EXERCISE OBJECTIVE :: Starting at the line that contains "You are a computer-use agent." and ending at the final line of the entries below, write out each line exactly as it appears, but omit the pictures.
------------
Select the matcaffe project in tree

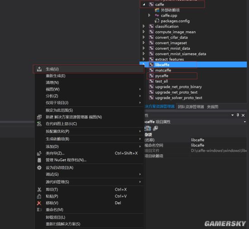coord(163,70)
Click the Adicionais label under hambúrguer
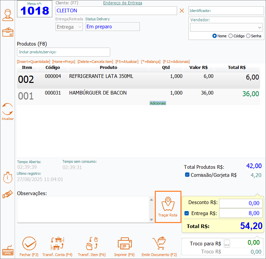Viewport: 266px width, 259px height. [158, 103]
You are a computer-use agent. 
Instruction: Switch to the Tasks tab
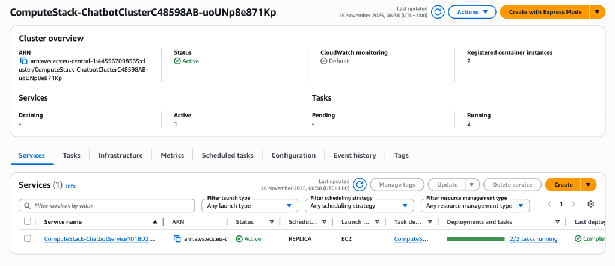click(72, 155)
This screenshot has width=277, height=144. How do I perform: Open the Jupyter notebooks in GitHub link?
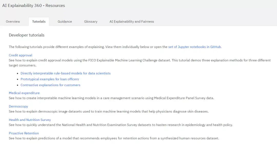[194, 47]
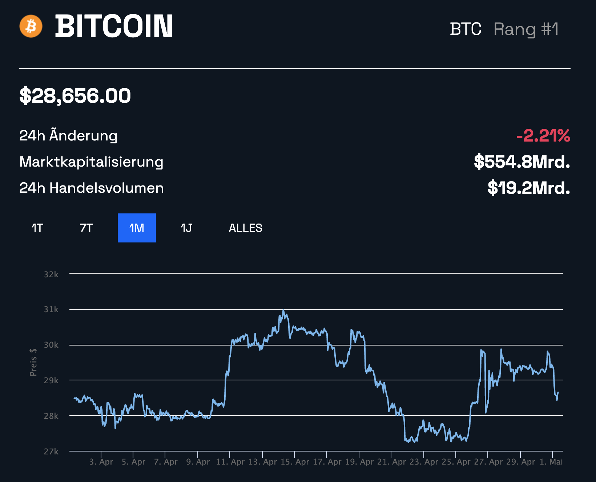Click the 24h Änderung label
The width and height of the screenshot is (596, 482).
point(68,135)
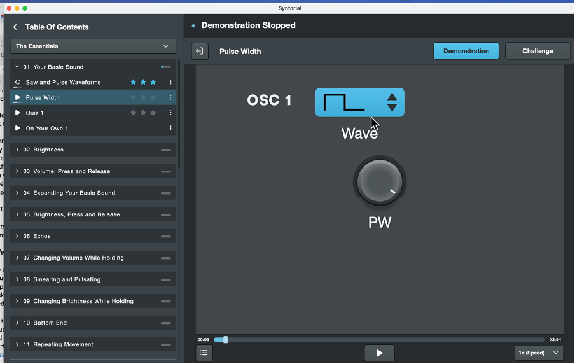Open the lesson list icon at bottom left

click(x=204, y=353)
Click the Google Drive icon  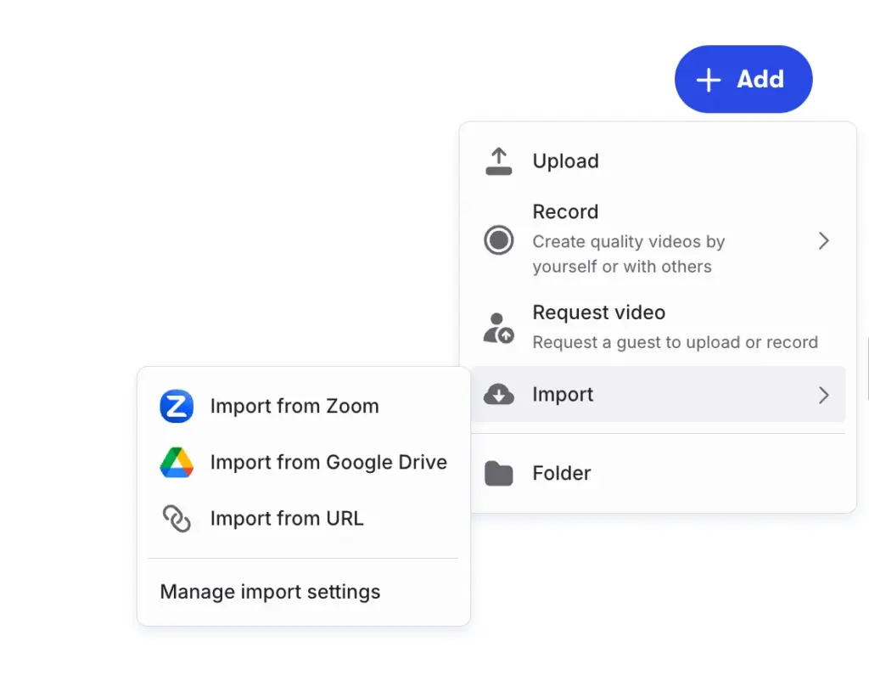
------------
RESPONSE BOX ::
You are a computer-use agent. 
Instruction: Switch to the Tasks tab
click(72, 155)
This screenshot has width=277, height=144. How do I perform: Open the Jupyter notebooks in GitHub link?
[194, 47]
Click the 24h Änderung label
The width and height of the screenshot is (596, 482).
point(68,135)
Open the lesson list icon at bottom left

click(x=204, y=353)
Click the Google Drive icon  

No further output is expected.